| Material for this task |

#####

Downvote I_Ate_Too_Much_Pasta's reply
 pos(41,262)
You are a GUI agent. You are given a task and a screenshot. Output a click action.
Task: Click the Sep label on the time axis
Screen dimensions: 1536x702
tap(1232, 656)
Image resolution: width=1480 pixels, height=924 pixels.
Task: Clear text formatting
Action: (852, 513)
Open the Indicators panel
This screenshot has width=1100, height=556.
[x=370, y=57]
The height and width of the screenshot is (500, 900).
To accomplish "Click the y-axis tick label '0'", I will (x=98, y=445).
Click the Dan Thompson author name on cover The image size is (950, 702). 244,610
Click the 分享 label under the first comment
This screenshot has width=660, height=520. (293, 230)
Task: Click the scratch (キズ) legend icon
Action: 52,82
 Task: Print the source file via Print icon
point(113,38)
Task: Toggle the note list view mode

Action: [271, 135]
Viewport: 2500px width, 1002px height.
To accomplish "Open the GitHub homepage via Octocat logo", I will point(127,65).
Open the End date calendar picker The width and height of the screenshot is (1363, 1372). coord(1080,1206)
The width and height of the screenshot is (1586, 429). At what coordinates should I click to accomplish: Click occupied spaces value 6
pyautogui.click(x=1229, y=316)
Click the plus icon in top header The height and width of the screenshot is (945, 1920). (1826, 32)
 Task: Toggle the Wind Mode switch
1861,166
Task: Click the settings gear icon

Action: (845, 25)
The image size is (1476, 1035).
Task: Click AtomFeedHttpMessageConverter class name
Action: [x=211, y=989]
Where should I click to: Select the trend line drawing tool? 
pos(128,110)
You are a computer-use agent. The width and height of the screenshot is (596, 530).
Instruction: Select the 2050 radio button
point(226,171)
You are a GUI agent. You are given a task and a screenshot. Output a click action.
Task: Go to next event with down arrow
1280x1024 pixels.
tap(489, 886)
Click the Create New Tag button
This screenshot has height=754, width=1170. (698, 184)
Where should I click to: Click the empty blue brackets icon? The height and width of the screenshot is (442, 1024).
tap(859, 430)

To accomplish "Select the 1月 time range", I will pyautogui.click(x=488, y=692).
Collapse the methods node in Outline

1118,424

#####

| Prompt |
The material must be transcribed exactly, down to the last line.

| Task response |
Downvote I_Ate_Too_Much_Pasta's reply
 pos(41,262)
You are a GUI agent. You are given a task and a screenshot. Output a click action.
Task: Click the Sep label on the time axis
Screen dimensions: 1536x702
tap(1232, 656)
Image resolution: width=1480 pixels, height=924 pixels.
Task: Clear text formatting
Action: (852, 513)
Open the Indicators panel
This screenshot has width=1100, height=556.
[x=370, y=57]
The height and width of the screenshot is (500, 900).
To accomplish "Click the y-axis tick label '0'", I will (x=98, y=445).
Click the Dan Thompson author name on cover The image size is (950, 702). 244,610
Click the 分享 label under the first comment
This screenshot has width=660, height=520. (293, 230)
Task: Click the scratch (キズ) legend icon
Action: 52,82
 Task: Print the source file via Print icon
point(113,38)
Task: Toggle the note list view mode

Action: [271, 135]
Viewport: 2500px width, 1002px height.
To accomplish "Open the GitHub homepage via Octocat logo", I will point(127,65).
Open the End date calendar picker The width and height of the screenshot is (1363, 1372). coord(1080,1206)
The width and height of the screenshot is (1586, 429). At what coordinates should I click to accomplish: Click occupied spaces value 6
pyautogui.click(x=1229, y=316)
Click the plus icon in top header The height and width of the screenshot is (945, 1920). (1826, 32)
 Task: Toggle the Wind Mode switch
1861,166
Task: Click the settings gear icon

Action: (845, 25)
The image size is (1476, 1035).
Task: Click AtomFeedHttpMessageConverter class name
Action: [x=211, y=989]
Where should I click to: Select the trend line drawing tool? 
pos(128,110)
You are a computer-use agent. The width and height of the screenshot is (596, 530).
Instruction: Select the 2050 radio button
point(226,171)
You are a GUI agent. You are given a task and a screenshot. Output a click action.
Task: Go to next event with down arrow
1280x1024 pixels.
tap(489, 886)
Click the Create New Tag button
This screenshot has height=754, width=1170. (698, 184)
Where should I click to: Click the empty blue brackets icon? The height and width of the screenshot is (442, 1024).
tap(859, 430)

To accomplish "Select the 1月 time range", I will pyautogui.click(x=488, y=692).
Collapse the methods node in Outline

1118,424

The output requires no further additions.